The strains of living so closely to other men in that confined space, far closer for most than the most crowded of schools or factories, were intense. It mattered hugely whether one’s immediate superior or subordinate or crewmates were pleasant or harsh, fair-minded or vindictive, friends or bullies, cheerful or resentful. To a great extent the intensely formal, layered and disciplined structure of life aboard had evolved to make sure the human parts worked smoothly alongside each other. The little community would have been utterly strange and alien at first, at times even alarming and depressing. But it could be exhilarating: for the challenge was the freedom of roaming the whole world, with strange ports and alien cultures as destinations. A sailor was simultaneously a confined prisoner aboard ship and had the freedom of the entire globe.

There were six principal tasks for the British navy in the war that began in 1793. The first was to blockade the French by watching their principal ports for any sign of movement and giving chase if they emerged and bring them to battle: that the French did not blockade Britain’s ports was a sign of the British fleet’s acknowledged superiority – a curious feature of the war; for French crews were their equals as seamen, and the French ships were actually better built and faster. There seemed to be some curious British mystique both of flair and the sheer courage to engage aggressively in fighting that caused even the French to avoid fighting them wherever possible, break off engagements at the earliest opportunity, and adopt defensive rather than aggressive tactics.

The second task of the British fleets was to deter French invasion; the third to enforce the economic embargo against the French empire; the fourth to provide escorts to convoys bringing vital supplies to Britain and generally to protect Britain’s huge and life-supporting maritime trade; the fifth, to attack the enemy’s trade; and the sixth to transport British military forces and supply them when these engaged in overseas expeditions. Of these tasks, blockade duty was wearying and relentless, while convoy duty was equally tiresome. Raiding enemy ships and
coastal ports was glamorous and exciting, if dangerous, and offered the opportunity for advancement and prize money.
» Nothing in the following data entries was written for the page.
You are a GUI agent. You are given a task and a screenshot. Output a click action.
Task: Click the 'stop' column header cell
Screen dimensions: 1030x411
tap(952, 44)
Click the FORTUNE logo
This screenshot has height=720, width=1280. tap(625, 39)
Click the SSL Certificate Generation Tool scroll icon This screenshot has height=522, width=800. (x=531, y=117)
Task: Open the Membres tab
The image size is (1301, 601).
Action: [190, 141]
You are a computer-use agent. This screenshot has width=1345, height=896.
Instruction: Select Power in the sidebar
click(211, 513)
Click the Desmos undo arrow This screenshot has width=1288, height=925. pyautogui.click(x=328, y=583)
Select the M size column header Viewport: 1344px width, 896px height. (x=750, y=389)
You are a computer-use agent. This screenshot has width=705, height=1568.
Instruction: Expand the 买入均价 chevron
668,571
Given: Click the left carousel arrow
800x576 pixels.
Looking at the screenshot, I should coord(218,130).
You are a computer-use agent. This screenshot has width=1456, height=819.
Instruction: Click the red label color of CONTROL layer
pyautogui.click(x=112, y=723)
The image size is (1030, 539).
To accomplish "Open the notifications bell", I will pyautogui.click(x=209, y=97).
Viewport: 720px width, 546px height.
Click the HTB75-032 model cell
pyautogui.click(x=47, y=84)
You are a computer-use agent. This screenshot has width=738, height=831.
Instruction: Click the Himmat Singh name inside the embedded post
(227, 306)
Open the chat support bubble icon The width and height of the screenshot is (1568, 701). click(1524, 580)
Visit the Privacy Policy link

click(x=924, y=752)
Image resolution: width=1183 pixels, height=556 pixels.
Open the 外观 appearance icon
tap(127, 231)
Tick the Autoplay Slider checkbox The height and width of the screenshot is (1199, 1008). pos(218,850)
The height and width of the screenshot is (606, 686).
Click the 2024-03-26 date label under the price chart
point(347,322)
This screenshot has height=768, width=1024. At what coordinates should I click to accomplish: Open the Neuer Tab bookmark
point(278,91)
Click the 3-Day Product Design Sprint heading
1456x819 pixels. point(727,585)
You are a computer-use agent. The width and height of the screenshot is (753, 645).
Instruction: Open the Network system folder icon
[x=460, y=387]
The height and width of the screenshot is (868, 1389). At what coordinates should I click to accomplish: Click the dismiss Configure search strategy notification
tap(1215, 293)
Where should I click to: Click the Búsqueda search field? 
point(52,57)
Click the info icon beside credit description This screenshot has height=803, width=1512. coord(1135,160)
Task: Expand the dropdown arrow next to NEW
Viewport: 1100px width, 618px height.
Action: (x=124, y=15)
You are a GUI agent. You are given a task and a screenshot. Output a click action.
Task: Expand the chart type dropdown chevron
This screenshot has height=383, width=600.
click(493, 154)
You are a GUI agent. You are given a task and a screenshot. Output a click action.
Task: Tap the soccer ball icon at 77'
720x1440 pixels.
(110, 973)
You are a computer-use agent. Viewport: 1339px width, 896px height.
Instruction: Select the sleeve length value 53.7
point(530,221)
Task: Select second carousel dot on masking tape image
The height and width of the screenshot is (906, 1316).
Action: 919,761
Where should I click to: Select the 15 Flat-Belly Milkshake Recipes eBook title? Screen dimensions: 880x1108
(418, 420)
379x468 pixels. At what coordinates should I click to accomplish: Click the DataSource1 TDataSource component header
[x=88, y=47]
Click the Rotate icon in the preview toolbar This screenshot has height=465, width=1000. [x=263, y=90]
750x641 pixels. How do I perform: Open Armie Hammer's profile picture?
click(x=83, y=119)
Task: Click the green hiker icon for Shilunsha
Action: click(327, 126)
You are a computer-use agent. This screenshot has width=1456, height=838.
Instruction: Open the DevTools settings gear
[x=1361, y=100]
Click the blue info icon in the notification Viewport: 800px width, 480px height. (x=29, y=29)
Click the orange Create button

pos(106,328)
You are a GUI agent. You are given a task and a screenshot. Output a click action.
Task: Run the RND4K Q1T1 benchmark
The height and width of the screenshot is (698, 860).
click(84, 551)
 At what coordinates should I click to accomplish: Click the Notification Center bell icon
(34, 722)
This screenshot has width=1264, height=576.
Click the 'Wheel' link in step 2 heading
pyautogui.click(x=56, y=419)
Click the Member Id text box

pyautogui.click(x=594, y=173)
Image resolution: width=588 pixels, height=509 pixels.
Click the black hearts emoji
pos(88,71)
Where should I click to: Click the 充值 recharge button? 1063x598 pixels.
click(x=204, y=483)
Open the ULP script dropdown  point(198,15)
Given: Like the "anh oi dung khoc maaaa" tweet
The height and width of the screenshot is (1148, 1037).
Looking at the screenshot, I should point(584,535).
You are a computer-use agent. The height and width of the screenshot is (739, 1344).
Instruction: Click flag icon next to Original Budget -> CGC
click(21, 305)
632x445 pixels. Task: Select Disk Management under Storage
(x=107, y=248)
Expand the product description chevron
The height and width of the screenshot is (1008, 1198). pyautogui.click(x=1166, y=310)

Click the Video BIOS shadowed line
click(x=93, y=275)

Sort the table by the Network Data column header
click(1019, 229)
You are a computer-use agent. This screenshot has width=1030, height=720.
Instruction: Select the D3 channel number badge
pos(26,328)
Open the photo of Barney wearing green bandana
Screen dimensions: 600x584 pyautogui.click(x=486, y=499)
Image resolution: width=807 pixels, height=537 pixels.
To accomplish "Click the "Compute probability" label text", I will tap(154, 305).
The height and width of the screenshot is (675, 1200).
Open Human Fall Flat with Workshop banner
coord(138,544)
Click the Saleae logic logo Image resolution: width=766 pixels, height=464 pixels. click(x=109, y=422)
The principal admirals of the time have not come down in history as attractive figures. They are usually portrayed as crabby old men with a disciplinary streak, reining back the talents of the dashing young captains of the age – apart from Nelson, of course, who somehow brought the glamour of youth to his admiral’s epaulettes. Yet they had far greater responsibilities, for the safety of whole fleets, and a more difficult task: that of preserving a semblance of tactics and order in battle when winds and seas, the strong personalities of the individual captains, and the sheer difficulty of receiving and reading signals, sometimes at a distance of a few miles, all conspired against order.